- Required work: Retype the records exactly, with nothing added or dropped.

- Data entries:

▬▬▬▬▬▬

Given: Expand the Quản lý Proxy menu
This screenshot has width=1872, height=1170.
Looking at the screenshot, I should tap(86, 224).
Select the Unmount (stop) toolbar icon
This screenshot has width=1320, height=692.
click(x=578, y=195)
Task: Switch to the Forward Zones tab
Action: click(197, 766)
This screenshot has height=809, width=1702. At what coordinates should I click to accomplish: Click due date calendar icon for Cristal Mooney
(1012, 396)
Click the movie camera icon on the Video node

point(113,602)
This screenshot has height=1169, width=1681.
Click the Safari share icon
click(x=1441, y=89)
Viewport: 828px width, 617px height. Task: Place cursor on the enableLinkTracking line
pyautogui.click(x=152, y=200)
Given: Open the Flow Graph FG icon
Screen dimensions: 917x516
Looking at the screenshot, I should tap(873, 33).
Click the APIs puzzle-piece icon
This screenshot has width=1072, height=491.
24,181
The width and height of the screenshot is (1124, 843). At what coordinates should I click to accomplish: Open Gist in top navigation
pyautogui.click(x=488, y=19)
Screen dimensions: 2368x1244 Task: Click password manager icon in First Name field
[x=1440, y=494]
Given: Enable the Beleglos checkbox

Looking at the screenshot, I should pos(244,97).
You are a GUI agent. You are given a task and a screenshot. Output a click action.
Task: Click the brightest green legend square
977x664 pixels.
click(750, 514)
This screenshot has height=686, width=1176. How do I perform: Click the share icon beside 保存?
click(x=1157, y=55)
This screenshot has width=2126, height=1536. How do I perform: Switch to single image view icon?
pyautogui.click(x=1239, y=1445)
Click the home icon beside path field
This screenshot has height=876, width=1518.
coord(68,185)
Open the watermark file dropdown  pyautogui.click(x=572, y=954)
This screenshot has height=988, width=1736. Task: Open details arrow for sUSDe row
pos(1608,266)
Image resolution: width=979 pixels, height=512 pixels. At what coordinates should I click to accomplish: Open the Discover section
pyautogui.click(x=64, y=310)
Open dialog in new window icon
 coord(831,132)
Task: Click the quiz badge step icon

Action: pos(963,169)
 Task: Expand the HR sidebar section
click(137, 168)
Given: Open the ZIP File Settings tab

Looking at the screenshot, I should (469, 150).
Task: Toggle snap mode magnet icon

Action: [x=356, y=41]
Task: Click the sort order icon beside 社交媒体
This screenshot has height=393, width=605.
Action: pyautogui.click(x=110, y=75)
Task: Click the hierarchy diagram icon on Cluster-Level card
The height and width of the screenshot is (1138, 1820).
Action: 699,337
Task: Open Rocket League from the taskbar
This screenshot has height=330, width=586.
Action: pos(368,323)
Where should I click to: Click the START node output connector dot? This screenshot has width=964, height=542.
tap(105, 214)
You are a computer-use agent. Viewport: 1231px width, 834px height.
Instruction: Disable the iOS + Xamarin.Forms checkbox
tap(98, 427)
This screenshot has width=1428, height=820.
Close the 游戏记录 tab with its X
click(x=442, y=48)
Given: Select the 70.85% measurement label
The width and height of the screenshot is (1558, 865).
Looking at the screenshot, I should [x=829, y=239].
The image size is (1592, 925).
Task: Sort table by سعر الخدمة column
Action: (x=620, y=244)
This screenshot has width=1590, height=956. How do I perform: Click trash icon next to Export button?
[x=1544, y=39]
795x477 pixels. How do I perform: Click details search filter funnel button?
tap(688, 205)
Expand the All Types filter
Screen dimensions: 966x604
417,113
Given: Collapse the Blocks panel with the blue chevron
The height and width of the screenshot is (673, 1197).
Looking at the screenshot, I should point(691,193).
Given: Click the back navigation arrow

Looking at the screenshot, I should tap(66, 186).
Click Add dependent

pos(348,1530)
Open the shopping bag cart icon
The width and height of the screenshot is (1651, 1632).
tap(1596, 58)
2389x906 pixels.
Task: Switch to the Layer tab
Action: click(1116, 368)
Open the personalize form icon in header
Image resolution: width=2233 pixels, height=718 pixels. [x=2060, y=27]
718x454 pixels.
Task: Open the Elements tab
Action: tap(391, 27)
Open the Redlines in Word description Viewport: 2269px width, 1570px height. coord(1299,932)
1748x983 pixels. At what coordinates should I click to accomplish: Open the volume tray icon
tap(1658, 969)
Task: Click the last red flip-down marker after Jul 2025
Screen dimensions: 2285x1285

▬▬▬▬▬▬

- Result for this task:
Given: Expand the Quản lý Proxy menu
This screenshot has width=1872, height=1170.
Looking at the screenshot, I should tap(86, 224).
Select the Unmount (stop) toolbar icon
This screenshot has width=1320, height=692.
click(x=578, y=195)
Task: Switch to the Forward Zones tab
Action: click(197, 766)
This screenshot has height=809, width=1702. At what coordinates should I click to accomplish: Click due date calendar icon for Cristal Mooney
(1012, 396)
Click the movie camera icon on the Video node

point(113,602)
This screenshot has height=1169, width=1681.
Click the Safari share icon
click(x=1441, y=89)
Viewport: 828px width, 617px height. Task: Place cursor on the enableLinkTracking line
pyautogui.click(x=152, y=200)
Given: Open the Flow Graph FG icon
Screen dimensions: 917x516
Looking at the screenshot, I should tap(873, 33).
Click the APIs puzzle-piece icon
This screenshot has width=1072, height=491.
24,181
The width and height of the screenshot is (1124, 843). At what coordinates should I click to accomplish: Open Gist in top navigation
pyautogui.click(x=488, y=19)
Screen dimensions: 2368x1244 Task: Click password manager icon in First Name field
[x=1440, y=494]
Given: Enable the Beleglos checkbox

Looking at the screenshot, I should pos(244,97).
You are a GUI agent. You are given a task and a screenshot. Output a click action.
Task: Click the brightest green legend square
977x664 pixels.
click(750, 514)
This screenshot has height=686, width=1176. How do I perform: Click the share icon beside 保存?
click(x=1157, y=55)
This screenshot has width=2126, height=1536. How do I perform: Switch to single image view icon?
pyautogui.click(x=1239, y=1445)
Click the home icon beside path field
This screenshot has height=876, width=1518.
coord(68,185)
Open the watermark file dropdown  pyautogui.click(x=572, y=954)
This screenshot has height=988, width=1736. Task: Open details arrow for sUSDe row
pos(1608,266)
Image resolution: width=979 pixels, height=512 pixels. At what coordinates should I click to accomplish: Open the Discover section
pyautogui.click(x=64, y=310)
Open dialog in new window icon
 coord(831,132)
Task: Click the quiz badge step icon

Action: pos(963,169)
 Task: Expand the HR sidebar section
click(137, 168)
Given: Open the ZIP File Settings tab

Looking at the screenshot, I should (469, 150).
Task: Toggle snap mode magnet icon

Action: [x=356, y=41]
Task: Click the sort order icon beside 社交媒体
This screenshot has height=393, width=605.
Action: pyautogui.click(x=110, y=75)
Task: Click the hierarchy diagram icon on Cluster-Level card
The height and width of the screenshot is (1138, 1820).
Action: 699,337
Task: Open Rocket League from the taskbar
This screenshot has height=330, width=586.
Action: pos(368,323)
Where should I click to: Click the START node output connector dot? This screenshot has width=964, height=542.
tap(105, 214)
You are a computer-use agent. Viewport: 1231px width, 834px height.
Instruction: Disable the iOS + Xamarin.Forms checkbox
tap(98, 427)
This screenshot has width=1428, height=820.
Close the 游戏记录 tab with its X
click(x=442, y=48)
Given: Select the 70.85% measurement label
The width and height of the screenshot is (1558, 865).
Looking at the screenshot, I should [x=829, y=239].
The image size is (1592, 925).
Task: Sort table by سعر الخدمة column
Action: (x=620, y=244)
This screenshot has width=1590, height=956. How do I perform: Click trash icon next to Export button?
[x=1544, y=39]
795x477 pixels. How do I perform: Click details search filter funnel button?
tap(688, 205)
Expand the All Types filter
Screen dimensions: 966x604
417,113
Given: Collapse the Blocks panel with the blue chevron
The height and width of the screenshot is (673, 1197).
Looking at the screenshot, I should point(691,193).
Given: Click the back navigation arrow

Looking at the screenshot, I should tap(66, 186).
Click Add dependent

pos(348,1530)
Open the shopping bag cart icon
The width and height of the screenshot is (1651, 1632).
tap(1596, 58)
2389x906 pixels.
Task: Switch to the Layer tab
Action: click(1116, 368)
Open the personalize form icon in header
Image resolution: width=2233 pixels, height=718 pixels. [x=2060, y=27]
718x454 pixels.
Task: Open the Elements tab
Action: tap(391, 27)
Open the Redlines in Word description Viewport: 2269px width, 1570px height. coord(1299,932)
1748x983 pixels. At what coordinates should I click to accomplish: Open the volume tray icon
tap(1658, 969)
Task: Click the last red flip-down marker after Jul 2025
Screen dimensions: 2285x1285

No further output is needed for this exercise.